TO DO.
Go through the records and report each line in which the word "cell" occurs.

BEGIN SOURCE MATERIAL

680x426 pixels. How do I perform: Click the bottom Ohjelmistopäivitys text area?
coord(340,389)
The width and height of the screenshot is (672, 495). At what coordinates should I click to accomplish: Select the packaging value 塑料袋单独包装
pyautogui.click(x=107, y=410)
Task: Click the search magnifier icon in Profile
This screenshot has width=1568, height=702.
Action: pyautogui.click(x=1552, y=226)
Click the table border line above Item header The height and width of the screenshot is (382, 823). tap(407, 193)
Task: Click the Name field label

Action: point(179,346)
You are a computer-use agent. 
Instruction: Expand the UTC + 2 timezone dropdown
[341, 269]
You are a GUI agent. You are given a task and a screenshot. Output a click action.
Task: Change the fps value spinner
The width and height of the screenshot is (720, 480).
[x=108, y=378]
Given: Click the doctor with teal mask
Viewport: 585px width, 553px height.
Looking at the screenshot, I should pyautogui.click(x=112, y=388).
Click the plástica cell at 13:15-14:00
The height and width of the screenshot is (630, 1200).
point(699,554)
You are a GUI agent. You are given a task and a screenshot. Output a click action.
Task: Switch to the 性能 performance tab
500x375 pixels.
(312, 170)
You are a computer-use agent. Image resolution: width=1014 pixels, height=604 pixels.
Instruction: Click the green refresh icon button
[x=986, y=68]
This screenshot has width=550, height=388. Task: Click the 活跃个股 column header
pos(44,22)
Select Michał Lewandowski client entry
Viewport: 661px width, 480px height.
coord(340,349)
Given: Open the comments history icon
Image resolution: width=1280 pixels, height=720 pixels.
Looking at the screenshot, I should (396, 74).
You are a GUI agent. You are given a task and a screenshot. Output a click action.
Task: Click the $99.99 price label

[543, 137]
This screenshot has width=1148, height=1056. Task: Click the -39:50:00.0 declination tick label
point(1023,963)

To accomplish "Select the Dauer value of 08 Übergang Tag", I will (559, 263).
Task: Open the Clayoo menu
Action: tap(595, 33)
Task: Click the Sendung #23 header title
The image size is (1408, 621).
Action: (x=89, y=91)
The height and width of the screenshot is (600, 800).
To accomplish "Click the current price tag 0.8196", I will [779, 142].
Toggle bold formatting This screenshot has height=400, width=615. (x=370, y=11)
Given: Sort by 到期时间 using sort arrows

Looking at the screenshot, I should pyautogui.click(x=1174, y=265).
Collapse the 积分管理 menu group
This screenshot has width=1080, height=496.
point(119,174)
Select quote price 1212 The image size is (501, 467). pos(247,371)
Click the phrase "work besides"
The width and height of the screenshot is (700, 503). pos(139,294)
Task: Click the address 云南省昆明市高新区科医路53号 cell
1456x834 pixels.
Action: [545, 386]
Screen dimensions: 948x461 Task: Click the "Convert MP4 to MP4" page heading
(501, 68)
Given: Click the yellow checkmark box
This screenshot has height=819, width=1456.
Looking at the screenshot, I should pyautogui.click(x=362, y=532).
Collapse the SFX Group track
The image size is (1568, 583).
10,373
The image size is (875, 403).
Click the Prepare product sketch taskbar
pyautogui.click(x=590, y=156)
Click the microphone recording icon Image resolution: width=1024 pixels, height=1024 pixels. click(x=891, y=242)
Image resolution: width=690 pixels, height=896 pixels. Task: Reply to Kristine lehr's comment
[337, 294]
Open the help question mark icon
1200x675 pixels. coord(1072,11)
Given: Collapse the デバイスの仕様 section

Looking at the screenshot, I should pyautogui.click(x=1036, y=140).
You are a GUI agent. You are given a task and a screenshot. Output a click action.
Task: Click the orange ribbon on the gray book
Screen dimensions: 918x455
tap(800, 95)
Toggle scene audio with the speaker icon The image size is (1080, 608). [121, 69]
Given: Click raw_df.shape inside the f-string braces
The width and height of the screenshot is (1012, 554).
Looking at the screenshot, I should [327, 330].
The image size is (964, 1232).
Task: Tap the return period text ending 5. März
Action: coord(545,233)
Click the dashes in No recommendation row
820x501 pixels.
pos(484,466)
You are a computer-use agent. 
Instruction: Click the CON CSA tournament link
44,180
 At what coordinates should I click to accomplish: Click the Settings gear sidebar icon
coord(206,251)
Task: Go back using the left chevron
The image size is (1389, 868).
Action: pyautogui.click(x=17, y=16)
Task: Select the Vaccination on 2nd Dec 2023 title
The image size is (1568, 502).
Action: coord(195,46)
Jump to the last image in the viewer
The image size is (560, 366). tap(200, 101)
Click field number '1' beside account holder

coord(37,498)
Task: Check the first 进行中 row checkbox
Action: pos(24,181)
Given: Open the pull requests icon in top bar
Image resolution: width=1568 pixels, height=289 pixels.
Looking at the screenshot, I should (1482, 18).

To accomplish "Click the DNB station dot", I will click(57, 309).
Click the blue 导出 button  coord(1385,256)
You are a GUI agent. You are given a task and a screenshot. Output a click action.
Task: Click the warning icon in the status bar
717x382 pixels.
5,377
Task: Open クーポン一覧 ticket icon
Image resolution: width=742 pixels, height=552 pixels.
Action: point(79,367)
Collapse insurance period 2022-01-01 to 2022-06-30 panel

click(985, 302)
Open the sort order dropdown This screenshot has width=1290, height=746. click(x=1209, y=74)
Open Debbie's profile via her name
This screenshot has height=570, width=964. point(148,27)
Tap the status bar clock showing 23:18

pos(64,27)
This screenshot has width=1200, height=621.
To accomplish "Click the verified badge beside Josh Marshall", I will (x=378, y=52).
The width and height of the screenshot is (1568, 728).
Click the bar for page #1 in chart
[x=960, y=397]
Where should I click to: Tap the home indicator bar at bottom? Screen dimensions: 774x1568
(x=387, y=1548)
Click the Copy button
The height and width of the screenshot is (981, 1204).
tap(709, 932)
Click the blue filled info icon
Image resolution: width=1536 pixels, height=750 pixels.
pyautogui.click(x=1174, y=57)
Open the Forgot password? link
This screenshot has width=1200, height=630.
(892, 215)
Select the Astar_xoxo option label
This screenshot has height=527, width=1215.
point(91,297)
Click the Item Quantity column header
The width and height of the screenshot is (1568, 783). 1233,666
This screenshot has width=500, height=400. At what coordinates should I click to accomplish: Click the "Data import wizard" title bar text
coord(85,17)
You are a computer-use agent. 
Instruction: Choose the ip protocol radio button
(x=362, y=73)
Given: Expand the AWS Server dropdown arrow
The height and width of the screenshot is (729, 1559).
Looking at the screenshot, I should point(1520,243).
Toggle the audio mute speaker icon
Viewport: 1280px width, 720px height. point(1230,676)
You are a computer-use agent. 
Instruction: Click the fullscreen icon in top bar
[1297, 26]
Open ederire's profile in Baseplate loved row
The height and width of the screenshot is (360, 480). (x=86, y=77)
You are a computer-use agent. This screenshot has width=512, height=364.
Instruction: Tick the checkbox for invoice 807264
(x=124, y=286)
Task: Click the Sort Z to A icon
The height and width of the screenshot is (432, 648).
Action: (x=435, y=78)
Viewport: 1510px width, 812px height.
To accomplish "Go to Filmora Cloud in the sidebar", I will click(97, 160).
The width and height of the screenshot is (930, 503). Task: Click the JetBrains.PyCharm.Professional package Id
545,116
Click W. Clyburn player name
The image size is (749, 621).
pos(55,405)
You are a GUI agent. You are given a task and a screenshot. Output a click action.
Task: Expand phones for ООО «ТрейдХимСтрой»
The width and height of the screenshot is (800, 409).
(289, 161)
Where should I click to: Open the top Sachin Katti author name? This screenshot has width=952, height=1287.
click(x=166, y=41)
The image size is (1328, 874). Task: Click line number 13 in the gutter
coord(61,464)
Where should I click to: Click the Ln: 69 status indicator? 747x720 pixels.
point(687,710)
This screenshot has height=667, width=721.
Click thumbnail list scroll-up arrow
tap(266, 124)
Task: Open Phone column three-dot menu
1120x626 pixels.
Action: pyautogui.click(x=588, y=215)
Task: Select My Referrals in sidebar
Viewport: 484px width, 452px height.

END SOURCE MATERIAL

COMPLETED EXERCISE.
Click the plástica cell at 13:15-14:00
Task: Click the address 云南省昆明市高新区科医路53号 cell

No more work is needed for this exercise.